A new report from the Organization for Economic Co-operation and Development (OECD) says that China should make the rules and regulations for cross-border mergers and acquisitions more open and transparent to attract more and better foreign investment.

The report charts the progress made by China in developing a regulatory framework for cross-border M&A in recent years. It notes that some progress has been made, and approvals procedures for M&A have been speeded up and new laws enacted.

But more needs to be done, the OECD suggests. “Foreign investment will help Chinese firms, particularly those that are state-owned, reduce indebtedness and get access to technology, marketing know-how and management techniques,” it says. This will give them the skills and expertise to expand abroad and better compete in the global marketplace, stimulating economic growth and development, the report says.

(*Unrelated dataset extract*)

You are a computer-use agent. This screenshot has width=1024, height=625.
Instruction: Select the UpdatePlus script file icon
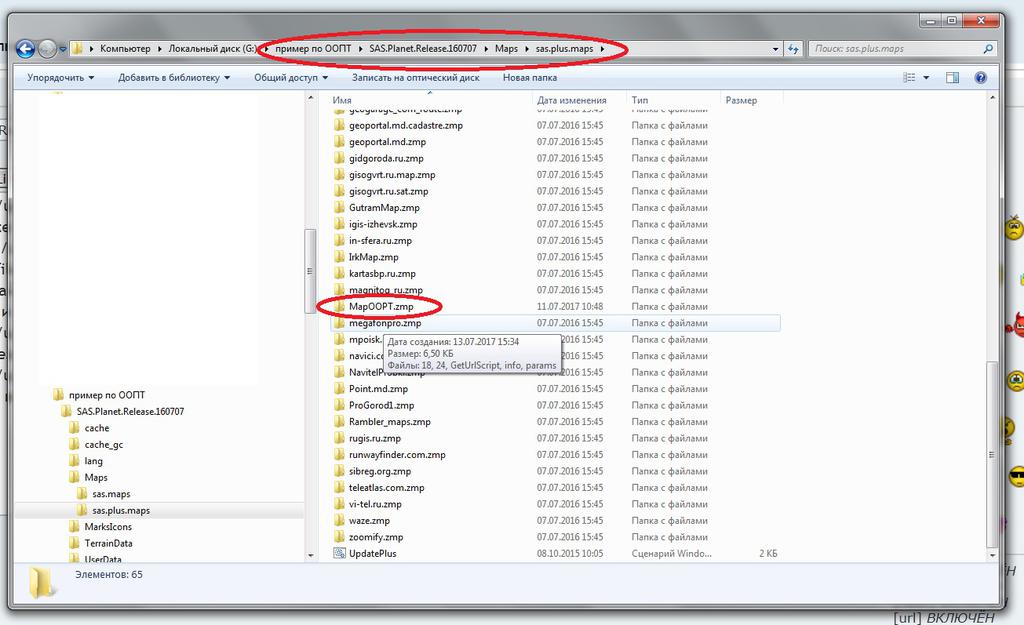pyautogui.click(x=340, y=553)

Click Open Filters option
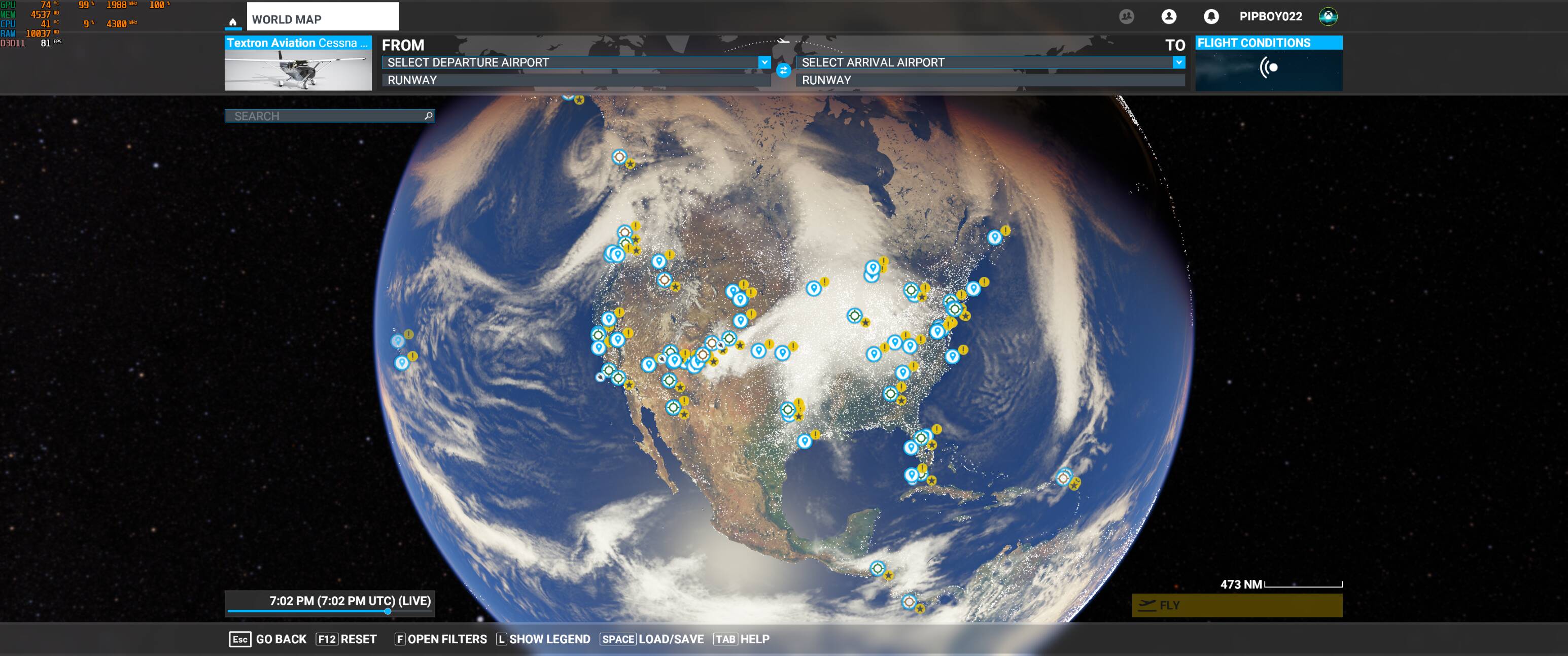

China’s regulatory framework for cross-border M&A remains a complex and incomplete patchwork of laws, regulations and policy decisions made by various ministries and government agencies. A lack of transparency, coupled with low standards of corporate transparency and disclosure, makes it difficult for potential investors to carry out due diligence to accepted international standards, the report maintains. Valuing the potential liabilities of a firm is especially difficult.

At the same time, the Chinese government continues to close off so-called “strategic assets” to cross-border M&A without specifying which sectors are defined as strategic, or why.

To address these issues and remove other obstacles to cross-border deals, the OECD recommends that China: streamline the approval process for cross-border M&A and make it more transparent; introduce a sound competition framework; further open its capital markets to foreign investors; encourage its firms to increase corporate transparency; and, relax foreign ownership restrictions.

The report also recommends that China pilot these recommendations in the North-East of the country before rolling them out nationwide. This region, China’s historical industrial heartland, has a high concentration of state-owned firms in need of restructuring and technological upgrading, as well as high unemployment and low productivity. Cross-border M&A could help rejuvenate the region’s economy, it proposes.